So the Supreme Court is currently hearing arguments in Alston vs the NCAA. Essentially it's arguing that the NCAA is violating antitrust laws by restricting education-related compensation. It's a HUGE step in getting players the ability to make money on name, image and likeness and really change the NCAA. Now, the NCAA seems to have brought in a heavy hitter for a lawyer. Read some of those quotes and tell me you don't picture this guy
Now I have no idea how the Supreme Court will rule here because it's the Supreme Court and there are always loopholes, but this is showing on a VERY big scale just how dumb the NCAA is. We have name, image and likeness bills popping up everywhere and that should be legal. We need the NCAA to change. Again, no one is saying for schools to pay players more. It's just letting them make money on name, image and likeness. I simply don't understand why people are against that. The most common argument I hear is that 'it'll alter recruiting.' Uhh, how? Alabama is going to get the best football recruits? Kentucky and Duke will land top basketball recruits? That'd be a crazy world.
Gotta admit this argument is hilarious:
I always said when I was tailgaiting outside Commonwealth Stadium that I loved seeing the unpaid guys go to work. It was reason number 1 why I loved college football. Outside Giants Stadium? Just not the same seeing those paid athletes play. It's why I love college sports in general. The text chain with the fellas always starts on gameday with thanking God these kids aren't compensated or able to be compensated more than a scholarship.
See, this is where I'm worried about the Supreme Court ruling for the NCAA though:
What's next? Clarence Thomas is going to say Tennessee is still a power? Nebraska football hasn't been relevant since Eric Crouch was running around back there.

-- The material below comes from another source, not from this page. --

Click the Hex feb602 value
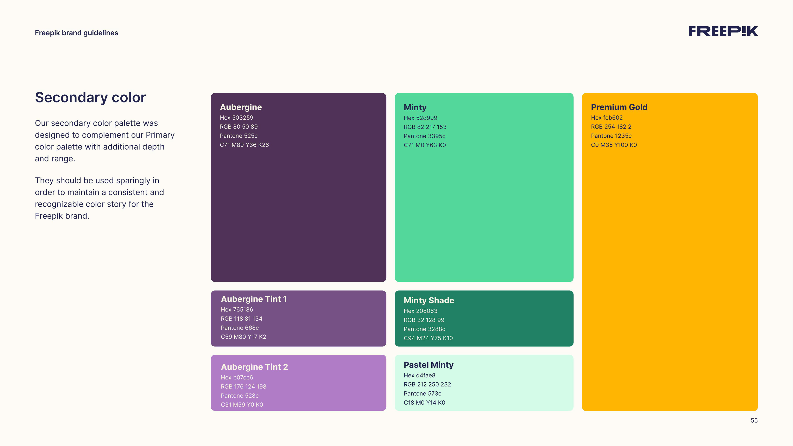The image size is (793, 446). [x=606, y=118]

Here's the background on this case (h/t CBS):
This is the first time in nine decades that the nation's top court will hear a case involving the NCAA. At the heart of the matter is whether there should be a cap on educational benefits athletes are allowed to receive, such as computers, science equipment and musical instruments.
Attorney Jeffrey Kessler, the plaintiff's attorney, told CBS News' Jan Crawford that "what the players are hoping for is that the Supreme Court will reaffirm that the NCAA is subject to the same antitrust laws that apply to every other business in this country."

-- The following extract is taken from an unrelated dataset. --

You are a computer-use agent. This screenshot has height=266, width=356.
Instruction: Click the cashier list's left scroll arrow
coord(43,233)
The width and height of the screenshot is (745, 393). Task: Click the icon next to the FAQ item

The case is just a small part of a bigger battle. College athletes, often on sports scholarships, are not eligible to receive financial compensation. But those same rules do not apply to students on a music or art scholarship, who are allowed to accept outside payment for their work.
Along with NIL, here's ultimately the same problem I have with the NCAA:
Everything is completely outdated. The rules were written for decades ago. Things change, it's time for the NCAA to change as well. There's more money coming into college sports than ever. TV deals are larger than ever. Again, I don't think schools should have to pay athletes because of Title IX and it would cut sports. Just let them make money on NIL. It's the perfect middle ground. It's truly an open market based on personal value like anything else in the world. Just let it happen. We're all still going to watch and cheer for the same laundry that we do every year.